Source document section start

On the other hand, the growth of MA’s ARR remained healthy at 10%, with 11% of that growth coming from decision solutions in the banking, insurance, and KYC. Management has restated their target growth of 10% for MA revenue in FY23.
Overall, I think MCO reported a very good 2Q23 result. Although the 2Q’s strong performance was due in part to a pull-forward in debt issuance activity (for more information, see the 2Q23 earnings call), I anticipate a net improvement in overall issuance this year as a result of the factors I’ve already mentioned. Long-term improvements in MIS and MA revenue and margin performance can be also expected given MCO’s expanding generative AI initiatives (read on for more details).
Investment in AI
Management’s interest in utilizing AI to enhance the company’s business model is encouraging. You can see it with even the most basic search of the 2Q23 earnings transcript (many references to AI). Management is pushing forward with a generative AI strategy fed by its own data and Microsoft (MSFT), which I anticipate will eventually boost MIS and MA’s bottom lines and profit margins. Since MCO data will be integrated into MSFT applications, I believe that MCO has greatly increased the number of potential customers it can reach as a result of this partnership. This is beneficial for both companies because MCO’s LLMs will be powered by MSFT’s validated data sets and proprietary databases like Orbis, resulting in more accurate results and fewer false positives. The man in charge of this project at MCO used to work for Microsoft, so I don’t think there will be any problems with its implementation.

Source document section end
Given information section start

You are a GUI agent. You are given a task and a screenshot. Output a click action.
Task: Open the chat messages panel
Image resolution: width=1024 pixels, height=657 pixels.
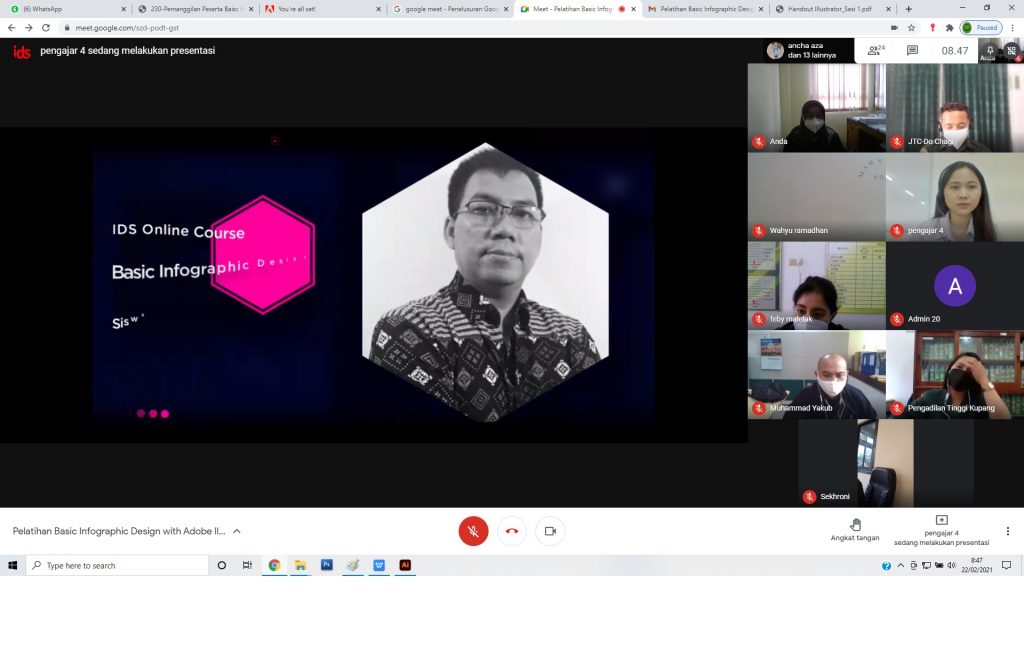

Given information section end

● **Problem details**
Write the next part of the commentary on MCO's 2Q23 results and AI investment, beginning after its final sentence. The listing has no role in this exercise.

● **Answer section**
“And we have appointed a Chief Architect with 20-plus years of experience at Microsoft who is developing an overall technology architectural blueprint, and he is who — he is building out our platform engineering layer.” 2Q2023 earnings
I believe MCO can grow FCF at 10% annually in the growth stage, just as it has done so for the past years (average growth of around 10% historically). There should be no issues for MCO to grow its top line in the high single digits, as I expect capital markets health to recover eventually, and MCO to track back to historical levels. Given the scalability and high incremental margin nature of MCO businesses, I expect margins to improve over time as well. Putting it together, a combination of high-single-digit revenue growth and margin expansions should easily translate to ~10% FCF growth.
Risk and final thoughts
The debt capital market is notoriously unpredictable due to its high degree of volatility. Transactions account for the bulk of the MIS segment’s revenue generators. High incremental margins are typical for credit rating agencies, but it’s important to remember that transactional revenues also typically display high decremental margins. As a result, MA will be hit hard if the capital market situation worsens again, like what happened in 2022.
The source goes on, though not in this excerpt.